[Pixel coordinate grounding data]
........

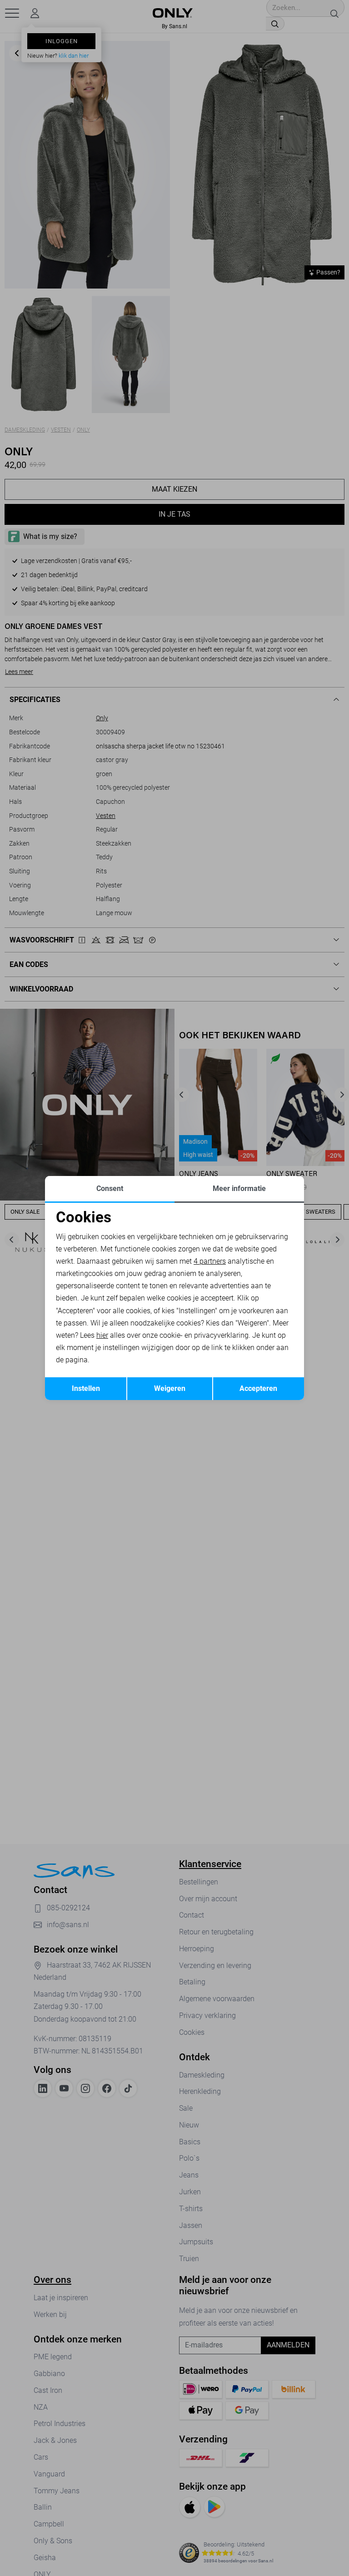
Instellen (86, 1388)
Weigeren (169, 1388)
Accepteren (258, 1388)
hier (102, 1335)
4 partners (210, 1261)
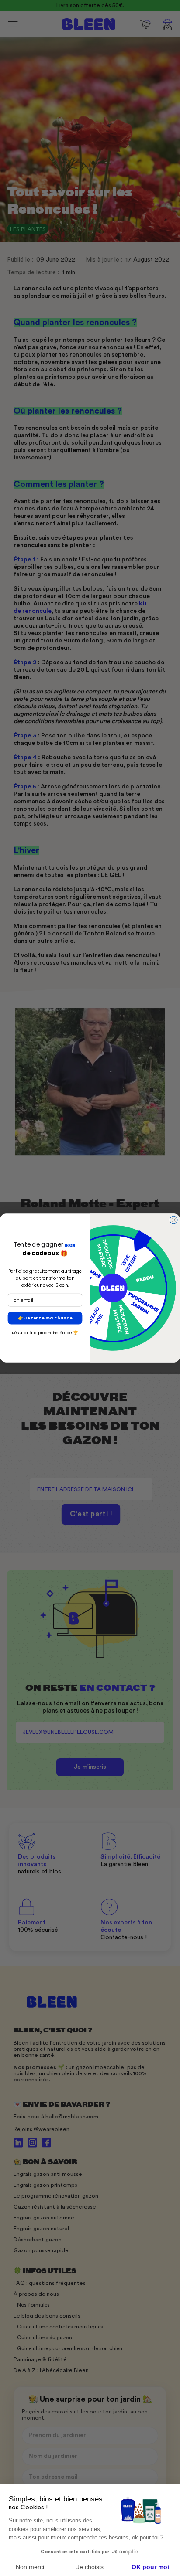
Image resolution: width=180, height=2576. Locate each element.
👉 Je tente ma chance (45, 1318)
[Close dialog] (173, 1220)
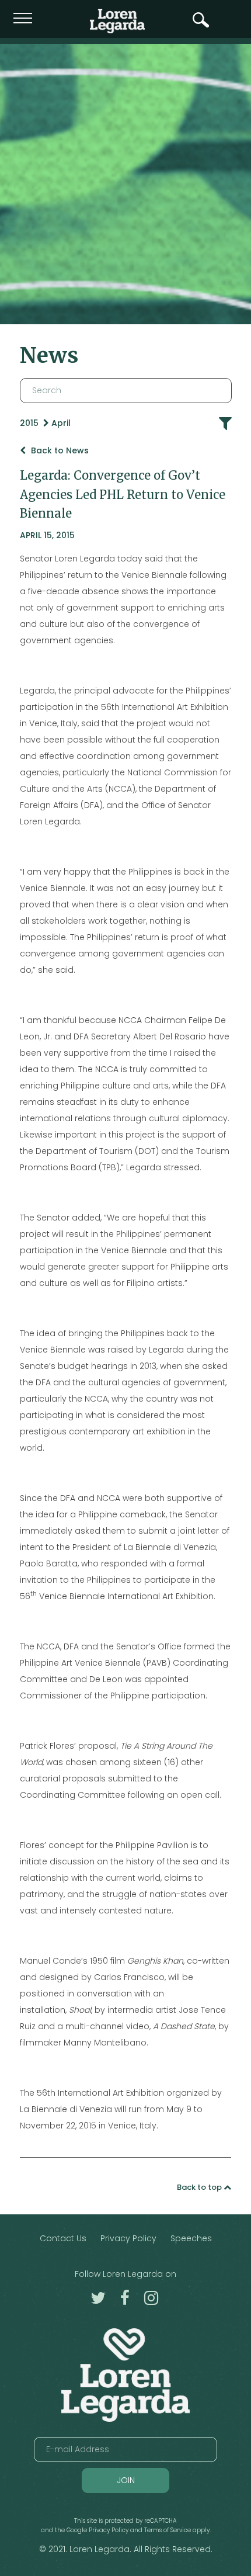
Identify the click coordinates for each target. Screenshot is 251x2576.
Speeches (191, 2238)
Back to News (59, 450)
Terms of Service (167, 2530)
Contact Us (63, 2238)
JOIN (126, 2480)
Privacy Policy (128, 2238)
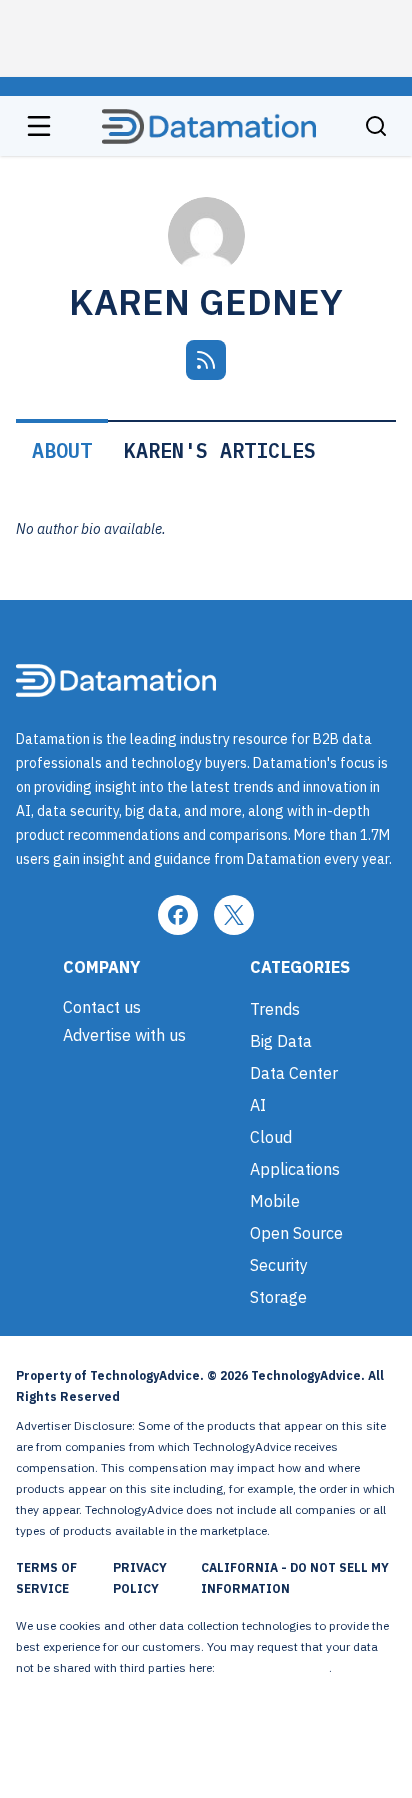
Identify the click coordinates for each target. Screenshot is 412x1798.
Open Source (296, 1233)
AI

........

Each line above that includes "coordinates" should be shown.

Identify the click coordinates for each target. Screenshot is 251x2576.
Identify the click coordinates for each target. Screenshot is 412x1798.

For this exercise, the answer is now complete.